Extrahierte Einträge
'''
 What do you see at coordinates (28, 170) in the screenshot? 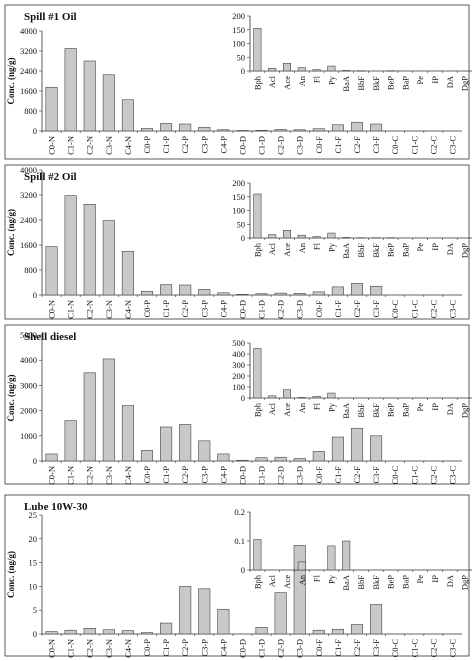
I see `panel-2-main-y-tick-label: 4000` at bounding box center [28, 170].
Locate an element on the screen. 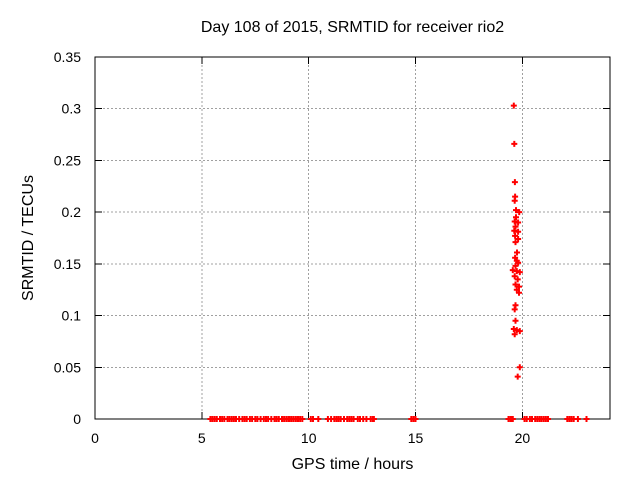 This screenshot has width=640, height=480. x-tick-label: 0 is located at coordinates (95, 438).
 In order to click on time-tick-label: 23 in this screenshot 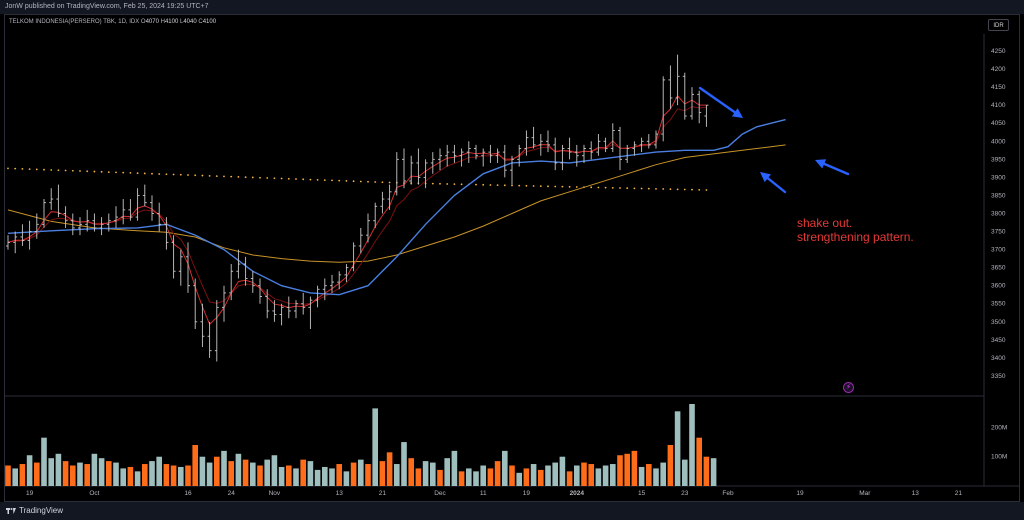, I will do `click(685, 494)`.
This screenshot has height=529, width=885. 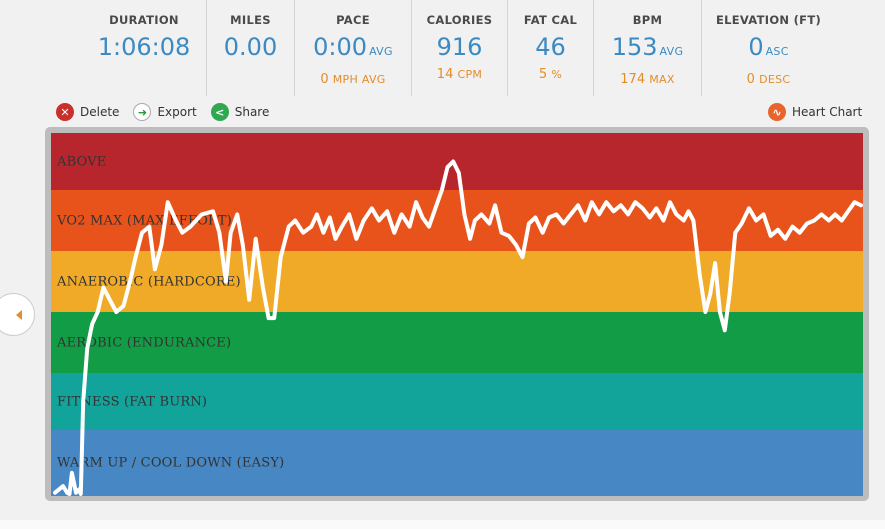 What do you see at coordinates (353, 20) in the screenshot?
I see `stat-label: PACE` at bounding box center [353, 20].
'''
'''
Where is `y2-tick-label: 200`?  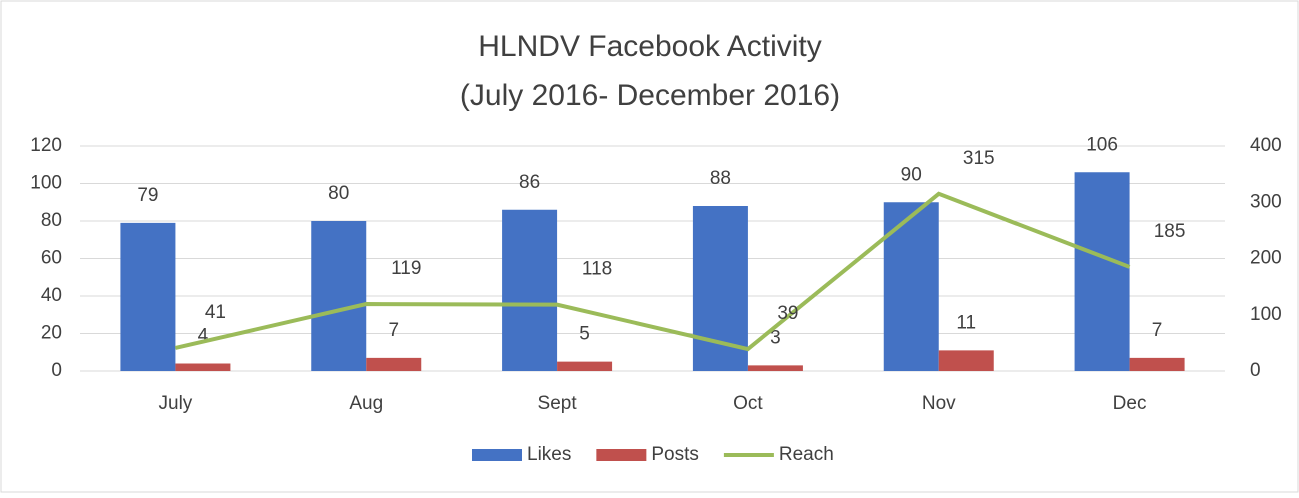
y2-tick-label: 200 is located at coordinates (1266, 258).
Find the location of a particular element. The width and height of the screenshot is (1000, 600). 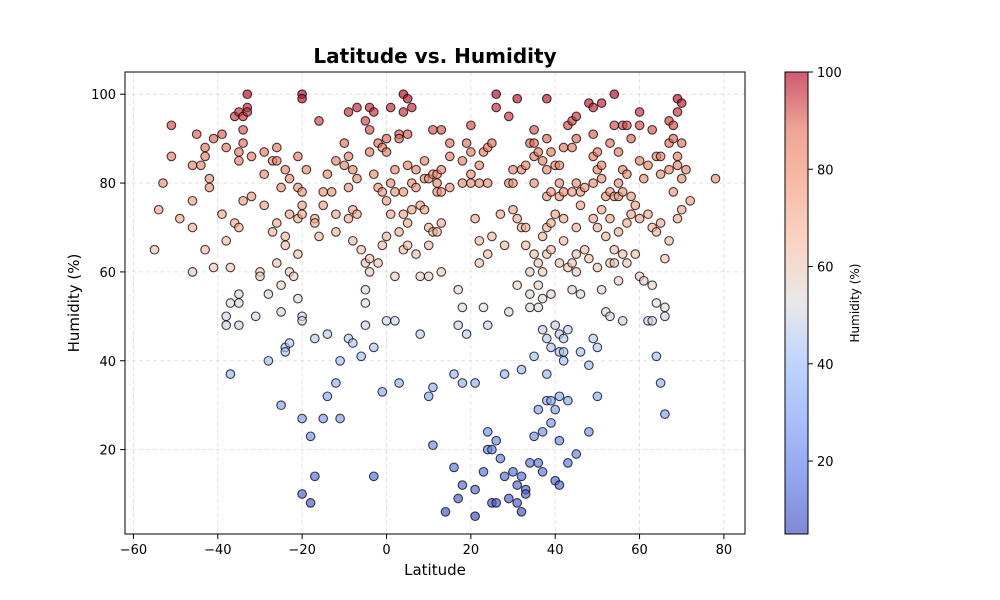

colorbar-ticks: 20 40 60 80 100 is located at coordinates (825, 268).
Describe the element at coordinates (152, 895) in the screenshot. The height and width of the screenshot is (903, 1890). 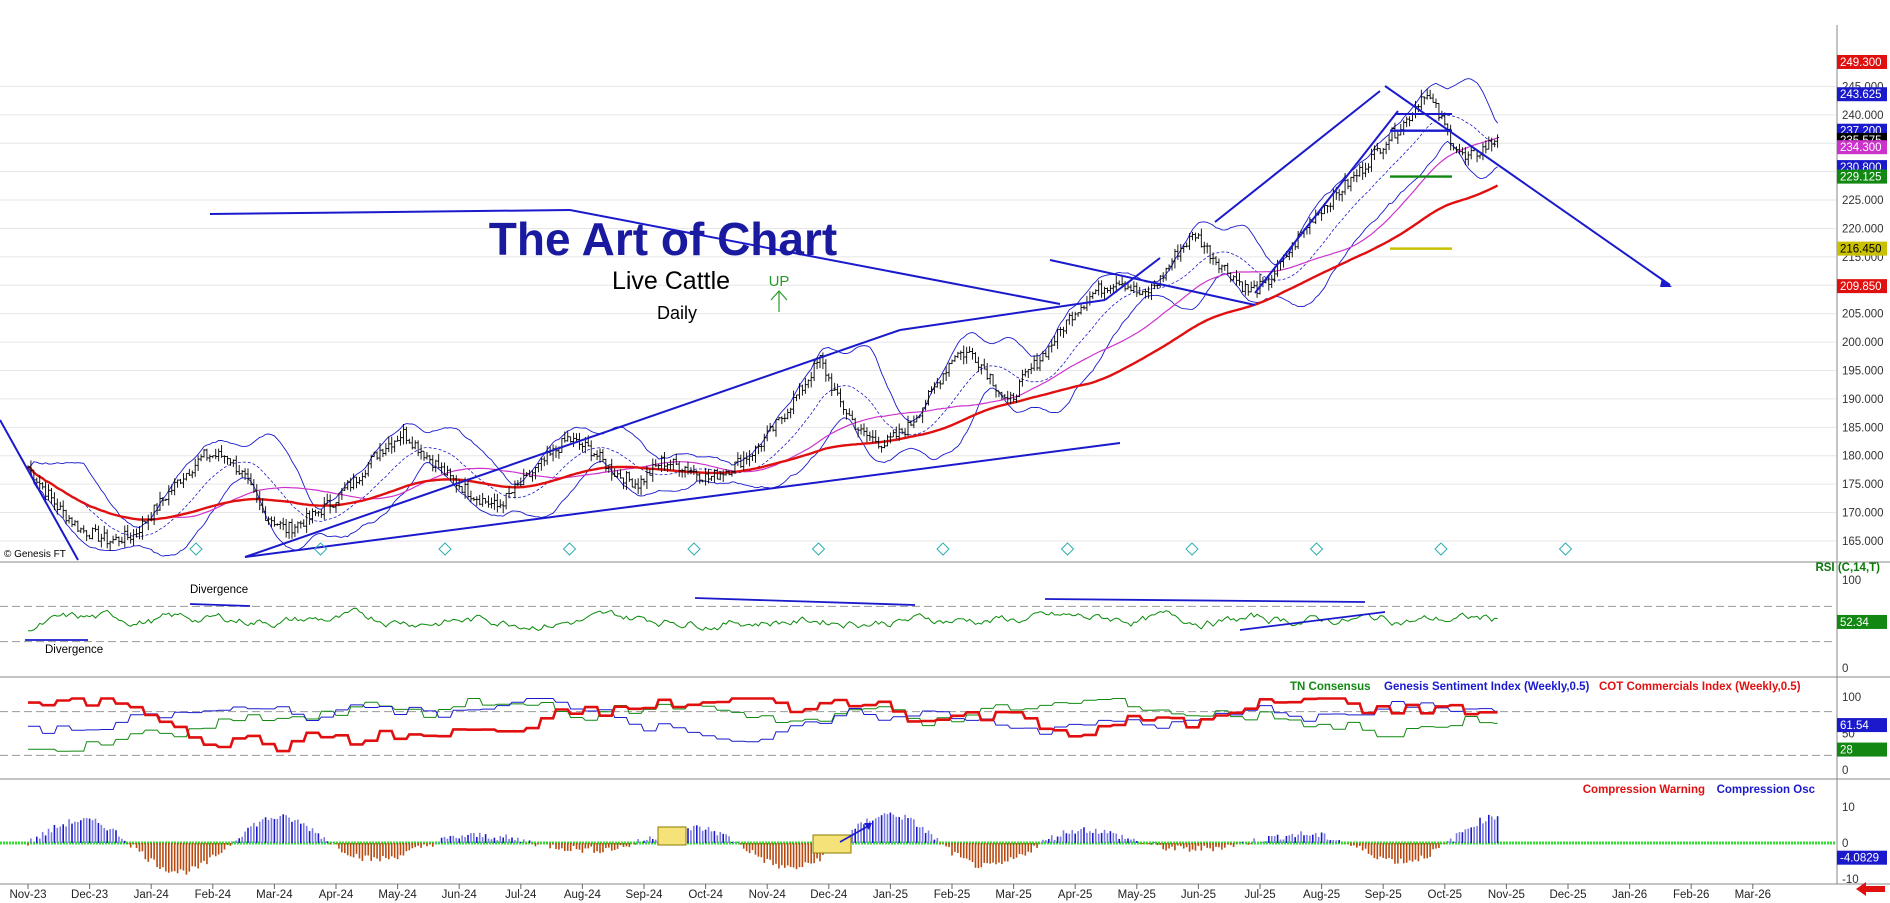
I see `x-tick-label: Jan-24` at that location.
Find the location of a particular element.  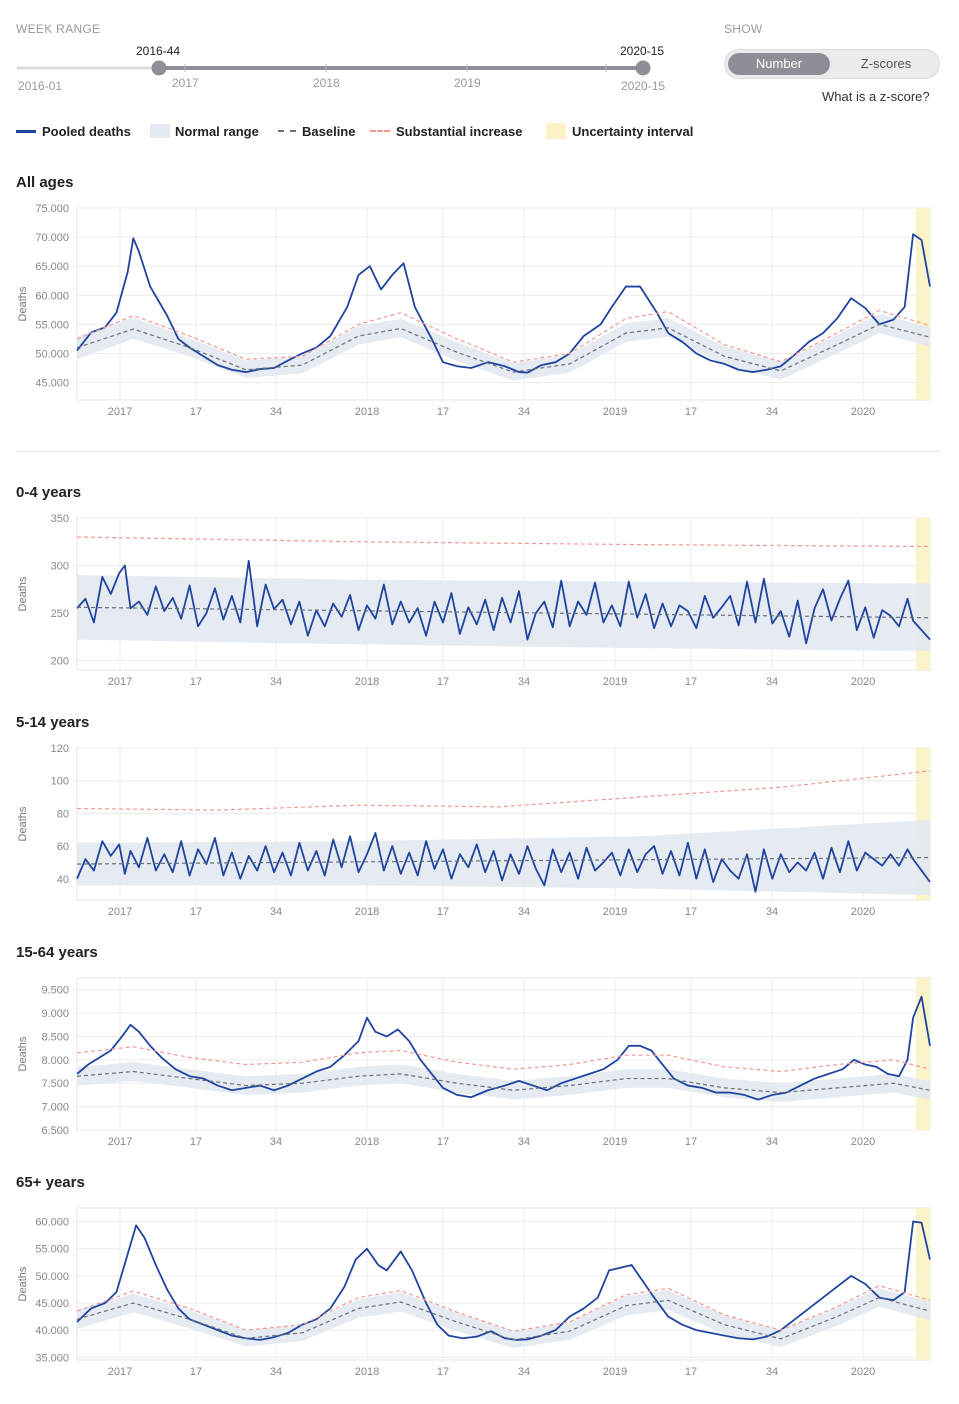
'''
- **Ihre Aufgabe**
Geben Sie die Zeilen, beginnend mit der Zeile, die "Find the location of a particular element. The" enthält, und endend mit der Zeile, die "colorbar-ticks: 20 40" enthält, unverändert zurück. Lassen Sie dabei die Bilder weg.

- **Antwort unten**
Find the location of a particular element. The width and height of the screenshot is (1000, 600). 

colorbar-ticks: 20 40 60 80 100 is located at coordinates (825, 268).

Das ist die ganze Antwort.